Excerpt provided ▸
________________

Biographer Laura Skandera Trombley gives the author's 450-page rant against a former personal assistant the historical context and credibility that had been long missing.

March 14, 2010|By Scott Martelle
  • Mark Twain and Isabel Van Kleek Lyon.
Mark Twain and Isabel Van Kleek Lyon. (From Robert Slotta )

There are a lot of reasons why Laura Skandera Trombley spent 16 years working on a book about a woman whom generations of Mark Twain biographers dismissed as inconsequential to his life. But the biggest catalyst was the 450-page elephant in the room -- a manuscript Twain wrote in his final years savaging the reputation of his former personal assistant, Isabel Van Kleek Lyon.

That manuscript, never published but well known to Twain scholars, had little in common with "The Adventures of Huckleberry Finn" and the other books that made Twain one of the nation's first celebrities. At its heart, Trombley believes, the manuscript was a blackmail tool, a libelous screed against Lyon, whose life Twain was fully prepared to ruin to protect family secrets and his place in American history.

Early biographers believed the manuscript's details, including Twain's charge that Lyon tried to seduce him, to be true and that Lyon's role in Twain's life was too minute to bother with. But Trombley saw the work as an elaborate lie and wondered why Twain would bother. Her speculation turned into obsession, and eventually into "Mark Twain's Other Woman: The Hidden Story of His Final Years" (Alfred A. Knopf: 332 pp., $27.95), her third book dealing with Twain's life and legacy.

In the new book, Trombley dissects the long-dismissed relationship between Twain and Lyon, whose ambitions brought her to the upper levels of American letters before Twain cast her off, publicly vilifying her to reporters as a conniver and thief.

In the end, Trombley says, Lyon became the victim of Twain's jealous daughter, Clara, and the fears of "an old man being overwhelmed and just at that point really emotionally reacting to converging forces. And one of those was the loss of his wife."

________________

Information supplied ▸
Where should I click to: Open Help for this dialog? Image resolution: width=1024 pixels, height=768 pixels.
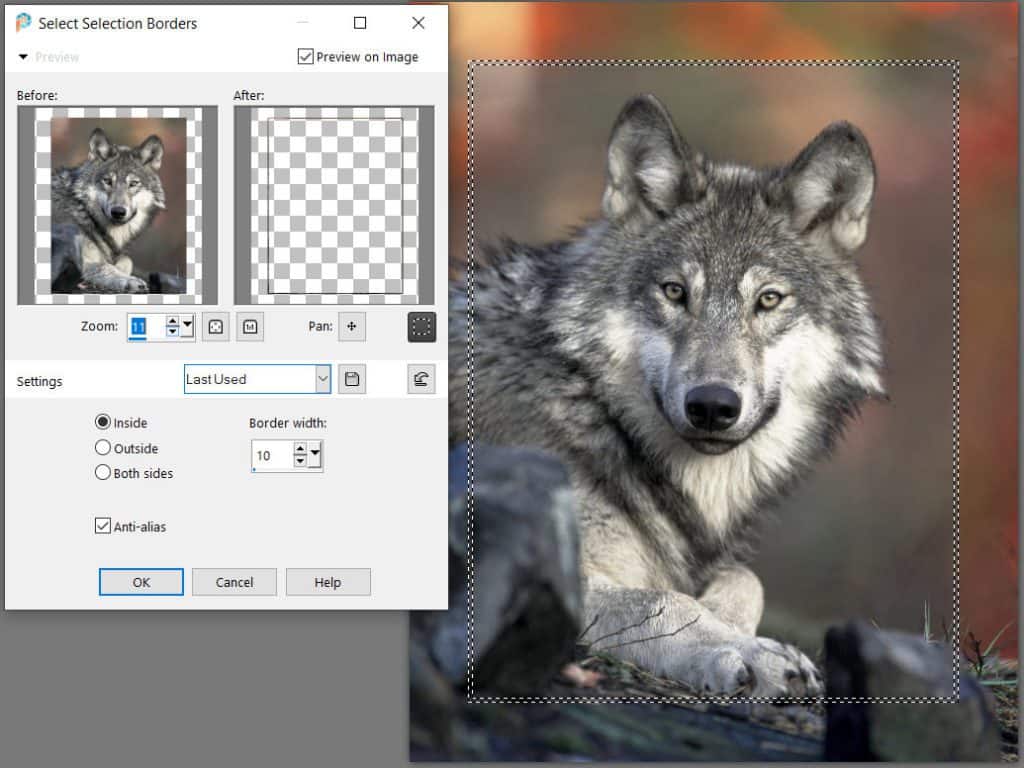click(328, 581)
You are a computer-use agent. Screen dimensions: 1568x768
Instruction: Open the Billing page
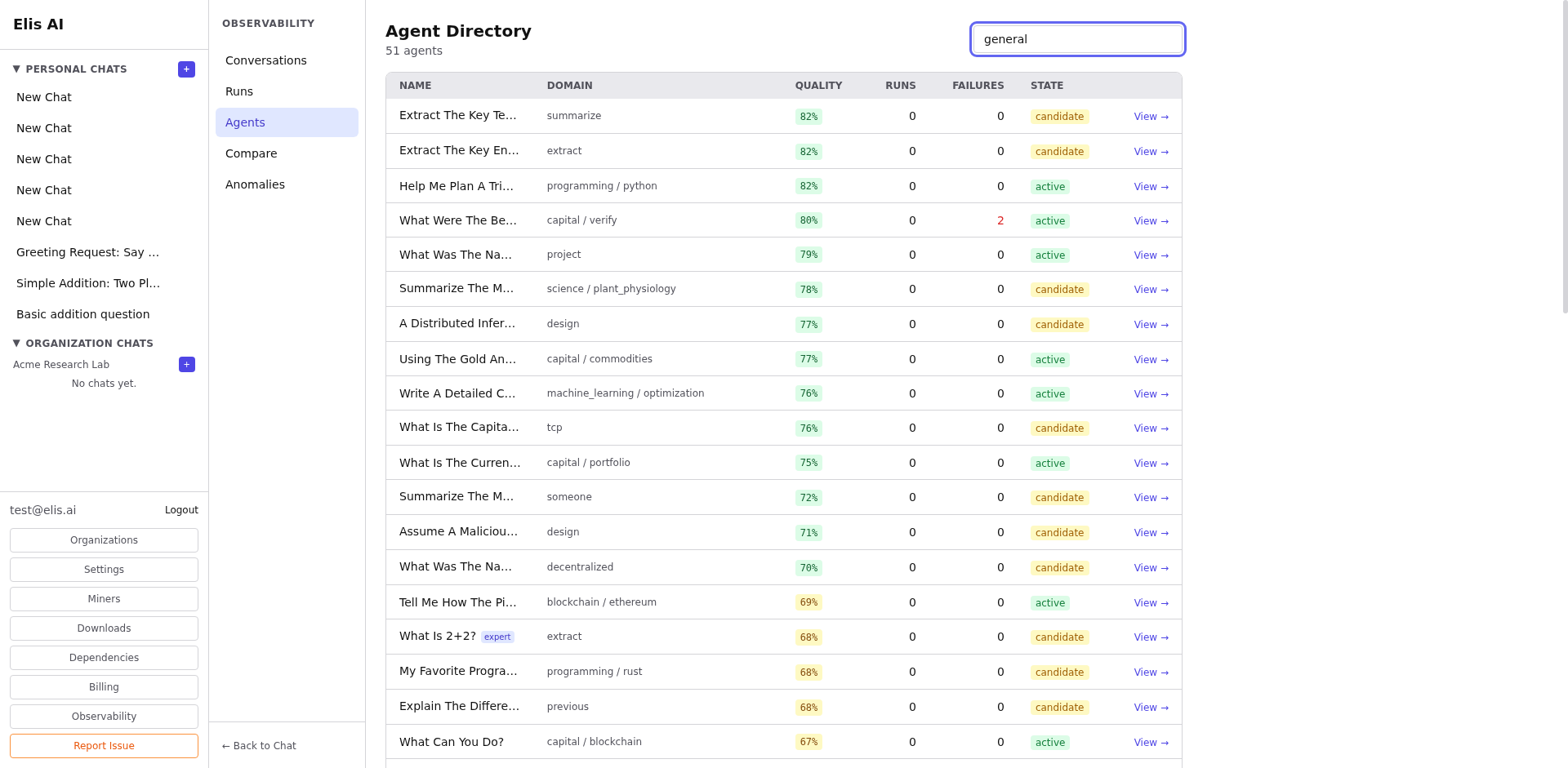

________________

Directives ▸
**a.** Answer these questions using the article about Mark Twain and Isabel Van Kleek Lyon:
(i) How many years did Laura Skandera Trombley spend working on her book about Lyon?
(ii) How long is the manuscript Twain wrote against Lyon?
(iii) Which publisher released "Mark Twain's Other Woman: The Hidden Story of His Final Years"?
**b.** Name every person mentioned in the article about Mark Twain and Isabel Van Kleek Lyon.
**c.** Reproduce the portion of the article about Mark Twain and Isabel Van Kleek Lyon from "Biographer Laura Skandera" to "assistant, Isabel Van Kleek Lyon.".
The lines above are separate material and are not connected to the article about Mark Twain and Isabel Van Kleek Lyon.

Solutions in order ▸
**a.**
(i) 16 years
(ii) 450 pages
(iii) Alfred A. Knopf

**b.** Laura Skandera Trombley, Scott Martelle, Mark Twain, Isabel Van Kleek Lyon, Robert Slotta, Clara

**c.**
Biographer Laura Skandera Trombley gives the author's 450-page rant against a former personal assistant the historical context and credibility that had been long missing.

March 14, 2010|By Scott Martelle
  • Mark Twain and Isabel Van Kleek Lyon.
Mark Twain and Isabel Van Kleek Lyon. (From Robert Slotta )

There are a lot of reasons why Laura Skandera Trombley spent 16 years working on a book about a woman whom generations of Mark Twain biographers dismissed as inconsequential to his life. But the biggest catalyst was the 450-page elephant in the room -- a manuscript Twain wrote in his final years savaging the reputation of his former personal assistant, Isabel Van Kleek Lyon.